Tarık Dursun’u tanıdığımda, Karşıyaka’da Cemal Gürsel Caddesi üzerinde Nikah Sarayı’na varmadan Konak Apartmanı’nın giriş katında oturuyordu. 2013 yılıydı ve ülke yine sıkıntılı bir süreçten geçiyordu. Tarık Ağabey ile sohbetlerimizde daha çok edebiyat ve sinema içinde kalıyorduk. Eski İzmir, 1950’li yıllarda kentin insan manzaraları da bizim başlıca sohbet konularımız olurdu.

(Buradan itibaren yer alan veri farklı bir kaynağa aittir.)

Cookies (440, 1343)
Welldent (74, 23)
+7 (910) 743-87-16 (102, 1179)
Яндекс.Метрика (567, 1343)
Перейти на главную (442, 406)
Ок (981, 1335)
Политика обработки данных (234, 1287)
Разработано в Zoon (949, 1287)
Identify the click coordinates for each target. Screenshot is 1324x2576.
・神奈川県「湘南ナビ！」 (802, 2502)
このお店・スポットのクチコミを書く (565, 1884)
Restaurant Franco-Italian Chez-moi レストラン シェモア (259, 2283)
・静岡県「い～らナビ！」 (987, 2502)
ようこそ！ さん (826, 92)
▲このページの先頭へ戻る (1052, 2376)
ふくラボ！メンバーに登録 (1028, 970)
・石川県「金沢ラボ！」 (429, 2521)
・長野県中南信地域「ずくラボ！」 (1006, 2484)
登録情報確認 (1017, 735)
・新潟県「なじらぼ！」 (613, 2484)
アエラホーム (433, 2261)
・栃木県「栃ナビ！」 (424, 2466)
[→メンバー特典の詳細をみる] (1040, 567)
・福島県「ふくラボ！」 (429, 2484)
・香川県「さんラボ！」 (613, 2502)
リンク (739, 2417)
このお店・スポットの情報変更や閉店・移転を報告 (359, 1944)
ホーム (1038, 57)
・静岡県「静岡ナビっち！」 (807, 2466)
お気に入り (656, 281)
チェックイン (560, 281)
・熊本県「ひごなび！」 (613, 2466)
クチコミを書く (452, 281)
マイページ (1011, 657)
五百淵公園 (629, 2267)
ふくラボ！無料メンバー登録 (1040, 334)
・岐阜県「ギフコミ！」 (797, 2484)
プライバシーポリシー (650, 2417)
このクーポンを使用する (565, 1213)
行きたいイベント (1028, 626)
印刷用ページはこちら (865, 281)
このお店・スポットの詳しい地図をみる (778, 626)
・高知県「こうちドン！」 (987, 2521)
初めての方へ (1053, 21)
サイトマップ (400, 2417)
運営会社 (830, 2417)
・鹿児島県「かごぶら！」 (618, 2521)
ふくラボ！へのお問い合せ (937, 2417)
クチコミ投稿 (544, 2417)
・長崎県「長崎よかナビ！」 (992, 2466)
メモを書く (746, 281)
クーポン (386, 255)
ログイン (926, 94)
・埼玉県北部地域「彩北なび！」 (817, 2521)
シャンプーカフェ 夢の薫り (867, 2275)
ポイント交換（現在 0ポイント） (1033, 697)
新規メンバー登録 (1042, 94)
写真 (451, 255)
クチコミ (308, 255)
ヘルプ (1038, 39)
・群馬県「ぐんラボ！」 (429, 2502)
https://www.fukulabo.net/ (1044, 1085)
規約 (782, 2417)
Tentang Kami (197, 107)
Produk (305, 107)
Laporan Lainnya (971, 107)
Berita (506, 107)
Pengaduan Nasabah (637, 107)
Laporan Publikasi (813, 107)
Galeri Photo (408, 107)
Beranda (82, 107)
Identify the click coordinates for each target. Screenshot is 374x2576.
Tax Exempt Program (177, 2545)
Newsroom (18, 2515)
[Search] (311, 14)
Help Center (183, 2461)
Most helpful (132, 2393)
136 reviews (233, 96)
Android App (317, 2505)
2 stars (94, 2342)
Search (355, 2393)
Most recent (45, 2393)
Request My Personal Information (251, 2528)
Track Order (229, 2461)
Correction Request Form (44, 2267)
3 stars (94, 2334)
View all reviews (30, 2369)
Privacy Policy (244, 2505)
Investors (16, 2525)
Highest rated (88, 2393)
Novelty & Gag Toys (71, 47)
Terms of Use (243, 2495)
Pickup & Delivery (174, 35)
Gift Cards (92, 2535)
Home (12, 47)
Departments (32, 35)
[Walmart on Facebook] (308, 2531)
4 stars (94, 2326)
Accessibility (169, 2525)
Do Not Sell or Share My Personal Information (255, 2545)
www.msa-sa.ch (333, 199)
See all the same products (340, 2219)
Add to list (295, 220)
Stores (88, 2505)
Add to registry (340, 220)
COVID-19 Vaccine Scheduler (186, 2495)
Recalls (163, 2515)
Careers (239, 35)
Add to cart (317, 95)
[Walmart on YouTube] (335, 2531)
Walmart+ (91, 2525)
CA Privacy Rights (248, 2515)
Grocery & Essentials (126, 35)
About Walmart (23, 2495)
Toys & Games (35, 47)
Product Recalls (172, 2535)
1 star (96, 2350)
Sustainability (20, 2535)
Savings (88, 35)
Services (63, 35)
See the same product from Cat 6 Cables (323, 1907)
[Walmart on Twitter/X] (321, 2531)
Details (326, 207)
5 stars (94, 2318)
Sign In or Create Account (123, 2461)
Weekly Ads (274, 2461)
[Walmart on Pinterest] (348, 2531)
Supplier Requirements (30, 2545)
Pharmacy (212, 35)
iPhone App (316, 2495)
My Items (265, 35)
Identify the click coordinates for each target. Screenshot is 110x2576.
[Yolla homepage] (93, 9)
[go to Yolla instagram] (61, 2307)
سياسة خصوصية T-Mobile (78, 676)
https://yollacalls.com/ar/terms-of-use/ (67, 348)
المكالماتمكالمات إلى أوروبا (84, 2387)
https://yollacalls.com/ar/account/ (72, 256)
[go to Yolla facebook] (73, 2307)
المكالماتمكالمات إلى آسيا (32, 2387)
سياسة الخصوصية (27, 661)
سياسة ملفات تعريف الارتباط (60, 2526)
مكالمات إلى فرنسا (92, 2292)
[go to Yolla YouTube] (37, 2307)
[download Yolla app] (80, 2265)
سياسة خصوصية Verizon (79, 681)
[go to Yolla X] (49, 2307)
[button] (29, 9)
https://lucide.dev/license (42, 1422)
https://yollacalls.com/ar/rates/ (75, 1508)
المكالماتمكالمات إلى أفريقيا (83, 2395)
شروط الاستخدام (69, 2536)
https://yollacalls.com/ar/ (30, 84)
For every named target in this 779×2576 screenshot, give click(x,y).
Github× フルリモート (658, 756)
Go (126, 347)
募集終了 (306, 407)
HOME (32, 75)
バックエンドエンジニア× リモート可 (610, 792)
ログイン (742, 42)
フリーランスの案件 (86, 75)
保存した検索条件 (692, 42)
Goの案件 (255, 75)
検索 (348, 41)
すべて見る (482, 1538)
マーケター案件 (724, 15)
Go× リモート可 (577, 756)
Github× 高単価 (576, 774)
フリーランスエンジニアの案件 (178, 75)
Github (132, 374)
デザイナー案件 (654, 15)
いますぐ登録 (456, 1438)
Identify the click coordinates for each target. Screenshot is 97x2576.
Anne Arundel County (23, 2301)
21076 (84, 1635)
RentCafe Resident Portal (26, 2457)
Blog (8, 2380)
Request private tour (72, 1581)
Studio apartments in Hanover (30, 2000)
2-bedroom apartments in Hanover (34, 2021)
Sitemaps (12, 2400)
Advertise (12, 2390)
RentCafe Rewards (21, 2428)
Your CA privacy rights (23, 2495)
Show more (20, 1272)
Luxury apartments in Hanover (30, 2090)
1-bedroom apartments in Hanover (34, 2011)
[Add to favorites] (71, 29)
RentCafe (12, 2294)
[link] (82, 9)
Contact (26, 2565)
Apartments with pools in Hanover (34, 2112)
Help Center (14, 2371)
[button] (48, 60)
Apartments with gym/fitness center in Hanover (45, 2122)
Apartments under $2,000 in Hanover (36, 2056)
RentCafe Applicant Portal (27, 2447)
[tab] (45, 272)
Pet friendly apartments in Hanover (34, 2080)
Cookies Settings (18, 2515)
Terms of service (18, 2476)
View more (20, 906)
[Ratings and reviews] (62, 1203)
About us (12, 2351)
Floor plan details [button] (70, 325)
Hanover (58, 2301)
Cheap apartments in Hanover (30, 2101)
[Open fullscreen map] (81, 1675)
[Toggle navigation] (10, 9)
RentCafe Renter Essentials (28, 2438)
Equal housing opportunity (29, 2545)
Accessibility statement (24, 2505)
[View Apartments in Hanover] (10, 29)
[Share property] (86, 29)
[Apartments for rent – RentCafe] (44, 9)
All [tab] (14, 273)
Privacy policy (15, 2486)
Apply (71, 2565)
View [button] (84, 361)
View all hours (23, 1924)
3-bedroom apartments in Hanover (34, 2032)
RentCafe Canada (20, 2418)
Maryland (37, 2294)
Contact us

Hatırlıyorum da onu farklı kılan özelliklerden birisi her şeyi mizah konusu yapabilmesiydi. Utanılan, saklanan, mahrem diyerek ağzına kilit vurulmuş ne varsa önce mizahi bir üslupla anlatmayı denerdi. Mizahla anlatamasa da ifade etmenin bir yolunu bulurdu. Emin olmadığı ya da dile getirmede zorlandıklarını ise soru cümleleri şekline dönüştürürdü.

Tiryakisi olduğu Uzun Samsun sigarasını yakar, bir nefes çektikten sonra tablada kendi haline bırakırdı. O kadar çok sigara yakmasına rağmen tırnaklarında sigara dumanının bıraktığı kınamsı bir iz yoktu. Ellerinde kırışıklıktan, ihtiyarlara özgü benlerden de eser yoktu. Canlı yüz hatlarıyla çocuksu bakışlarını fırça gibi sık saçları tamamlıyordu. Onun görünümü geçmişten bu güne bir süreklilik arz ediyordu.

Parky adını verdiği Parkinson hastalığı ile yaşamayı öğrenmişti. Heyecanlandığı ya da üzüldüğü zaman hastalığının yarattığı sarsıntılar bütün bedenini esir alırdı.

Sohbetlerimizde Muzaffer Bey’in ismi geçtiğinde hep gözleri dolardı. Bir gün sigarasını yaktı, “Biliyor musun, Muzaffer babam 92 yaşında öldü, onu yanında sigara içmedim. Kaç defa ‘Gel çocuğum içerde iç. Gitme dışarısı soğuk’ dese de dinlemedim. Üvey babamdı ama üvey babam değildi.” dedi.

Tarık Dursun K. 10 yaşında tanıdığı Muzaffer Bey ile yaşam boyu sürecek güçlü bir bağ kurdu. O sevgi bağı ki kan bağından bile öteydi. Tarık Dursun, 84 yaşında öldüğünde onu Muzaffer babasının yanına gömdüler.